Afin d’être un objet brevetable et ne pas avoir d’interdiction en vertu du paragraphe 27(8) de la Loi sur les brevets, l’objet défini par une revendication doit être limité à ou moins vaste que l’invention en question qui a une existence ou une manifestation physique d’un effet ou changement discernable et qui a trait à un domaine de réalisations manuelles ou de production, ce qui signifie des procédés comportant ou visant des sciences appliquées et industrielles, afin de distinguer, en particulier, des beaux-arts ou des œuvres d’art qui ne sont originales que dans un sens artistique ou esthétique.

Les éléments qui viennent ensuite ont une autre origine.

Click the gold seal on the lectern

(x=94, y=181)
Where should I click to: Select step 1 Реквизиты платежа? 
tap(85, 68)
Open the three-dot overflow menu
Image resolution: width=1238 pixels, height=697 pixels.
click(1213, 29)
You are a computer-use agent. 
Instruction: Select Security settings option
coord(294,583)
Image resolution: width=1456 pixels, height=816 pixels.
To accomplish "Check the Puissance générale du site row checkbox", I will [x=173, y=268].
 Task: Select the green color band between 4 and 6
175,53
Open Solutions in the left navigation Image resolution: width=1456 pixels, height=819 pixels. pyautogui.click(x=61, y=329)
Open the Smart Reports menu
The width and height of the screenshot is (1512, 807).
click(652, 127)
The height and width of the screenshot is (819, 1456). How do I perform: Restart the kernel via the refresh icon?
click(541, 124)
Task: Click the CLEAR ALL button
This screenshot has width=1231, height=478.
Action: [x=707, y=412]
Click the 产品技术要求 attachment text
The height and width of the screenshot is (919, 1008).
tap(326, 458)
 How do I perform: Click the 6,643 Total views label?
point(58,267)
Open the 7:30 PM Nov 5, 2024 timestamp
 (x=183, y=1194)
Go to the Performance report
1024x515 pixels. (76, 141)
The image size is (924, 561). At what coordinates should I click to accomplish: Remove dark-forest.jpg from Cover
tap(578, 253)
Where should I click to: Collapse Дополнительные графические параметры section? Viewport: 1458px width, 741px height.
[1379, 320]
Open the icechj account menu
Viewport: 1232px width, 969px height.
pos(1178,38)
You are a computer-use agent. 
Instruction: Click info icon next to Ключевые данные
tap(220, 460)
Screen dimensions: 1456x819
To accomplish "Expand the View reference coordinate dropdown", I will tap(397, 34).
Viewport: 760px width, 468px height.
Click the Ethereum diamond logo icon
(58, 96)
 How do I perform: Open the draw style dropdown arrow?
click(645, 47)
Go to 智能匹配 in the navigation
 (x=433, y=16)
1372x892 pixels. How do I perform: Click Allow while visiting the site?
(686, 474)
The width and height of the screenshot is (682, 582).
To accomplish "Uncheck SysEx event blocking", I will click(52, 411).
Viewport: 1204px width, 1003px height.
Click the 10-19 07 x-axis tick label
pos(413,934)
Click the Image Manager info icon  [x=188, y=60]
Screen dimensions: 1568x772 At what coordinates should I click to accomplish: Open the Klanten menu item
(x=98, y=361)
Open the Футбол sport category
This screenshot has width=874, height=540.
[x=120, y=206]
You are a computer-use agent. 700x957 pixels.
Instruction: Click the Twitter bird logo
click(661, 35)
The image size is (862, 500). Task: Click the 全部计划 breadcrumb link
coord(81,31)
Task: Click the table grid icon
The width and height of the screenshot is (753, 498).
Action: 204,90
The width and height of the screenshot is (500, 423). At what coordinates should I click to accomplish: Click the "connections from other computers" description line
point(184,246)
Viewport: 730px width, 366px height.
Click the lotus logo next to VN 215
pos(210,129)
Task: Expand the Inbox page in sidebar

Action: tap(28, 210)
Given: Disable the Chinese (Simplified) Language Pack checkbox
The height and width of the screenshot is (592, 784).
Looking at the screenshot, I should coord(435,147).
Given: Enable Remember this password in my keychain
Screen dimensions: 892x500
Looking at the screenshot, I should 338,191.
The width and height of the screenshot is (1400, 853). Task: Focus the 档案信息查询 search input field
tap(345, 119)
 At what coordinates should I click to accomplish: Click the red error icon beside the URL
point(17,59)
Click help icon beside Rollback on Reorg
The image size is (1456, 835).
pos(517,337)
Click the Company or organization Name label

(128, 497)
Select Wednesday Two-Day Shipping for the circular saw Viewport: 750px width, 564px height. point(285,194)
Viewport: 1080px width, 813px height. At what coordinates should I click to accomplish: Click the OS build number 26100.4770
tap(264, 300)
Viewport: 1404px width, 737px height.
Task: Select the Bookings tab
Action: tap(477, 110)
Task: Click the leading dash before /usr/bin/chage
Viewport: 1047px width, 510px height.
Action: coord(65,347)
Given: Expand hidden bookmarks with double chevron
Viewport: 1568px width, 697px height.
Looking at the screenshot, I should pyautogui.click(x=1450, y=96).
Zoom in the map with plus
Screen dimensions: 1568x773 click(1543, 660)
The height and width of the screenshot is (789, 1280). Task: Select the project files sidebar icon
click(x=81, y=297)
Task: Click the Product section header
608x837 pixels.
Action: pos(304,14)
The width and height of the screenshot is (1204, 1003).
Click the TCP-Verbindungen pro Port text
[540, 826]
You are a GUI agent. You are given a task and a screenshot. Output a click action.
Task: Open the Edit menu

[22] L’énoncé PN2020-04 décrit de façon plus approfondie l’approche du Bureau des brevets pour décider si une invention liée à un ordinateur est un objet brevetable. Par exemple, le simple fait qu’un ordinateur figure parmi les éléments essentiels de l’invention revendiquée ne signifie pas nécessairement que l’invention revendiquée est un objet brevetable. Un algorithme lui-même est un objet abstrait et non brevetable. Un ordinateur programmé pour exécuter simplement l’algorithme d’une manière bien connue sans résoudre aucun problème dans le fonctionnement de l’ordinateur ne le rendra pas brevetable pour l’objet, parce que l’ordinateur et l’algorithme ne font pas partie d’une seule invention réelle qui résout un problème lié aux réalisations manuelles ou de production. D’autre part, si l’exécution de l’algorithme sur l’ordinateur améliore le fonctionnement de l’ordinateur, l’ordinateur et l’algorithme formeraient donc ensemble une seule invention réelle qui résout un problème lié aux réalisations manuelles ou de production et l’objet défini par la revendication serait un objet brevetable.

Analyse

Décisions finales

[23] Dans la RES, le demandeur s’est opposé à la délivrance même de la lettre d’ES, demandant plutôt une nouvelle décision finale ou une autre demande de l’examinateur. Le demandeur a soutenu que Choueifaty et l’énoncé PN2020–04 démontrent que le fondement juridique sur lequel se fondent les DF (et les demandes antérieures) est invalide; par conséquent, le demandeur n’a jamais reçu de DF valide avant le présent examen de la cause par la CAB et s’est vu refuser l’équité procédurale :

Par conséquent, le demandeur soutient que le critère juridique et l’analyse utilisés pour s’opposer aux revendications dans chacune des actions du Bureau de la présente demande, puis les rejeter, sont inappropriés et non conformes à la jurisprudence de la Cour suprême du Canada et aux directives du Bureau. Le processus actuellement entrepris par la Commission ne donne pas au demandeur l’avis approprié initial des irrégularités alléguées dans la demande conformément au paragraphe 86(2) des Règles sur les brevets ni ne lui donne l’équité procédurale prévue au paragraphe 86(5) des Règles sur les brevets. Par conséquent, le demandeur rejette la validité du processus du Bureau des brevets consistant à délivrer sa lettre d’examen supplémentaire, et demande qu’un avis émis en vertu de l’article 86 des Règles sur les brevets, soulevant un fondement juridique valide pour l’opposition, soit d’abord envoyé au demandeur.

[…]

Par conséquent, pour au moins les raisons énoncées ci-dessus, le demandeur soutient que la délivrance même de la lettre d’examen supplémentaire enfreint la Loi sur les brevets et les Règles sur les brevets, en éliminant de façon inappropriée l’obligation de l’examinateur d’émettre une action du Bureau juridiquement valide en vertu de l’article 82 des Règles sur les brevets décrivant les irrégularités de la demande et en donnant au demandeur [son] droit statutaire de répondre conformément à un processus particulier, avant que la Commission d’appel des brevets entreprenne son examen.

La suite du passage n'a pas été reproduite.